Nicole Bergeron, présidente du comité consultatif agricole de la Ville de Sherbrooke, Serge Roy, directeur régional par intérim au MAPAQ, François Bourassa, président de l’UPA-Estrie, Lyne Dansereau, urbaniste-coordonnatrice à la Ville, et le maire Steve Lussier ont dévoilé le logo qui accompagnera le Plan de développement de la zone agricole de Sherbrooke.

26 actions pour développer la zone agricole

Pour les cinq prochaines années, la Ville de Sherbrooke s’activera à mettre en place 26 actions pour atteindre la vision énoncée dans le Plan de développement de la zone agricole (PDZA) adopté lundi. Parmi ces actions : faire la promotion de l’achat local, améliorer l’accessibilité aux terres agricoles pour la relève et assurer un soutien psychologique aux agriculteurs.

Le plan s’appuie sur les conditions en place pour favoriser la relève et l’entrepreneuriat en milieu agricole et offre une vision de ce que devrait être la zone agricole dans 15 ans.

« Nous lançons de solides fondations pour augmenter les activités de notre territoire agricole. Nous venons de franchir une étape importante », a résumé le maire Steve Lussier.

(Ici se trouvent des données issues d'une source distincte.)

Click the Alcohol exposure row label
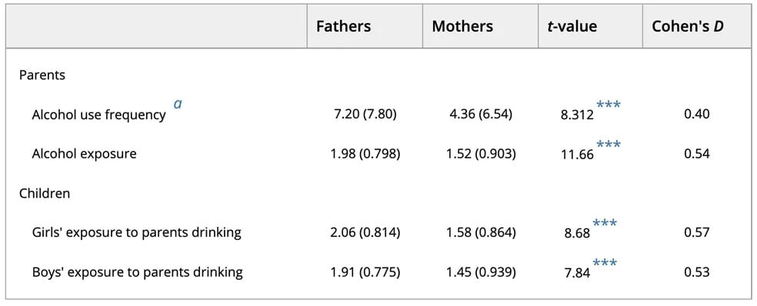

« Parmi les 26 actions identifiées, la Ville et ses partenaires s’engagent à soutenir la relève en facilitant l’accès à une formation spécialisée en région et en augmentant l’accessibilité du territoire agricole. Nous élaborerons une politique d’achat local pour encourager les restaurants et les grandes entreprises à s’approvisionner ici », résume la conseillère Nicole Bergeron, présidente du comité consultatif agricole.

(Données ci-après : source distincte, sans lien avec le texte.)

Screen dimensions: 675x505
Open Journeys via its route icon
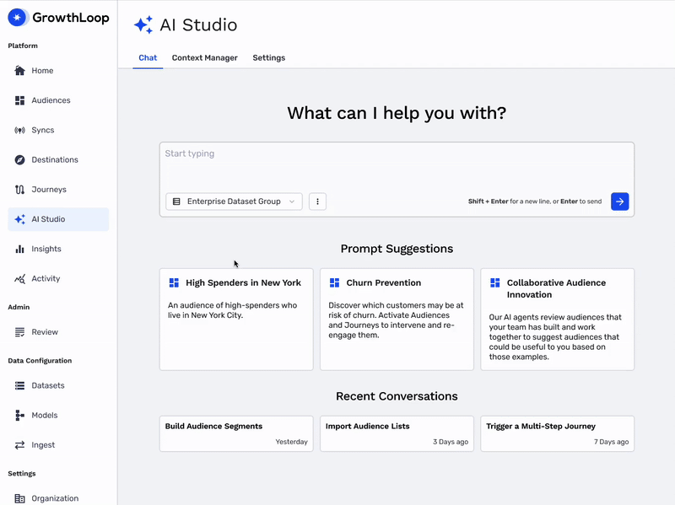point(20,190)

« L’activité agricole doit être considérée au même titre que toute autre activité économique. Dans 15 ans, la zone agricole sera connue, reconnue et soutenue. Nous voulons valoriser et rendre accessibles les terres agricoles pour la relève et les consommateurs. »

Une ressource serait embauchée pour s’occuper de la mise en œuvre du PDZA et qui travaillerait à la concertation entre les divers intervenants du milieu.

Pour la détresse psychologique, un travailleur de rang, l’équivalent d’un travailleur de rue en milieu agricole, ira à la rencontre des agriculteurs, puisque leur mode de vie les rend vulnérables à une détresse psychologique. « Il faut beaucoup de travail, de sacrifices, et parfois d’isolement. Ces gens ont parfois une pression financière importante. Il est démontré qu’ils doivent être soutenus et qu’ils ont besoin de savoir à qui se confier », dit Mme Bergeron.

Le président de l’UPA de l’Estrie, François Bourassa, affirme que le PDZA de Sherbrooke est d’une grande importance puisque la moitié de la population de l’Estrie réside à Sherbrooke. « Le secteur agricole y est méconnu. C’est une belle vitrine pour que les gens connaissent mieux leur ville et un des secteurs économiques de la ville de Sherbrooke, c’est l’agriculture. »

« On sait déjà que la campagne est proche de la ville, mais la ville se rapproche de la campagne. Elle a produit un PDZA de très grande qualité », a commenté Serge Roy, directeur régional par intérim au MAPAQ.

Parmi les autres actions identifiées se trouvent l’accès à des banques de terre, un plan de développement de l’agrotourisme et la coordination d’un projet-pilote régional visant à contrer les animaux importuns.